__ACTIVITY__
Say whether each statement agrees with the factual background text, answering yes or no and quoting the deciding words: (a) The plaintiff bought the vehicle on or about July 25, 2012. (b) The powertrain warranty ran 3 years or 36,000 miles. (c) FCA is a California corporation.

__STUDY TEXT__

+-------+

A. Factual Background

Plaintiff is a resident of Santa Clara County, California. ECF No. 1-2 (“Compl.”) ¶ 2. FCA, a Delaware corporation operating in California, designs, manufactures, constructs, assembles, markets, distributes, and sells automobiles. Id. ¶ 4. Plaintiff alleges that on or about July 25, 2012 “Plaintiff purchased a 2012 Jeep Wrangler vehicle ... from [a dealership], which was manufactured and or distributed by Defendant FCA.” Id. ¶ 7. When Plaintiff purchased the 2012 Jeep Wrangler (the “Vehicle”), Plaintiff “received an express written warranty, including a 3 year/36, 000 miles bumper to bumper warranty and a 5 year/100, 000 miles powertrain warranty, which covers the engine and transmission.” Id. ¶ 8.

Plaintiff asserts that those warranties provided that “in the event a defect developed with the Vehicle during the warranty period, Plaintiff could deliver the Vehicle for repair services to Defendant's representative and the Vehicle would be repaired.” Id. Plaintiff alleges that during the warranty period, the Vehicle developed “defects related to the electrical system; defects related to the totally integrated power module (TIPM); defects causing illumination of the check engine light ...; defects causing the storage of Diagnostic Trouble Codes ...; defects causing the Vehicle to surge above 2, 500 RPMs; defects causing the failure and/or replacement of the powertrain control module ...; defects requiring the reprogramming of the skim key; defects related to the transmission; defects causing rough running; defects causing the failure and/or replacement of the oil filter; defects requiring the performance of Recalls ...; defects causing cylinder(s) misfire; defects causing the failure and/or replacement of the left side cylinder head; defects causing the failure and/or replacement of the lifters; defects requiring the reprogramming of the key; and/or any other defects described in the Vehicle's repair history.” Id. ¶ 9.

+-------+

__SOURCE MATERIAL__
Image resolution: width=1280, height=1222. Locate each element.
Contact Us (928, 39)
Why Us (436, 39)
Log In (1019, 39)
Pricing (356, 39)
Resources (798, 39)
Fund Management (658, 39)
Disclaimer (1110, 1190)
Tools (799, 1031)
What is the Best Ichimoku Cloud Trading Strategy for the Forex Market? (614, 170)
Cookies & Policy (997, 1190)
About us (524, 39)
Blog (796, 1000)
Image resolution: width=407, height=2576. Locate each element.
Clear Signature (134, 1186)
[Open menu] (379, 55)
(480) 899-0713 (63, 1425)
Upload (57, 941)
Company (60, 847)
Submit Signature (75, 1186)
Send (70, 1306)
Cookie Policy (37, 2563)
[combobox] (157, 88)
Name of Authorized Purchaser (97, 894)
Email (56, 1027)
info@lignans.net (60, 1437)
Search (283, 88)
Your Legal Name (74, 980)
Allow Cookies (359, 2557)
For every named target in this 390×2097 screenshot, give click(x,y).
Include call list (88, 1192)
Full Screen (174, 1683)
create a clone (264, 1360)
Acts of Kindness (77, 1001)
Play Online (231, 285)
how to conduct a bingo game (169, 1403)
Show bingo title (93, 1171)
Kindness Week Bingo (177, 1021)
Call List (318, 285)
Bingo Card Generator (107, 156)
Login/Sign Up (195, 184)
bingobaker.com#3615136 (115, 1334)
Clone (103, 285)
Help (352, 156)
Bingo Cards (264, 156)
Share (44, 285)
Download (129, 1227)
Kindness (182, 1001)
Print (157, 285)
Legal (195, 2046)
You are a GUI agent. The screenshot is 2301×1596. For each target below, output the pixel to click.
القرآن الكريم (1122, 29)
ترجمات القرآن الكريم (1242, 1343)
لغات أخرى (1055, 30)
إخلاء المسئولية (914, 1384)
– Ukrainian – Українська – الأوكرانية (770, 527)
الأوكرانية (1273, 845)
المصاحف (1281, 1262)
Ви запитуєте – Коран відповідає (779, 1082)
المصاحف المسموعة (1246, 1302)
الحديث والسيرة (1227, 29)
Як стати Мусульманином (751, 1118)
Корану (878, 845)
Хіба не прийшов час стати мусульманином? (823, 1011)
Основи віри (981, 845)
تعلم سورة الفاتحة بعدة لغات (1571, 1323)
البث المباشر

+-------+

__COMPLETED EXERCISE__
(a) Yes: "on or about July 25, 2012"
(b) No: "a 5 year/100, 000 miles powertrain warranty"
(c) No: "FCA, a Delaware corporation operating in California"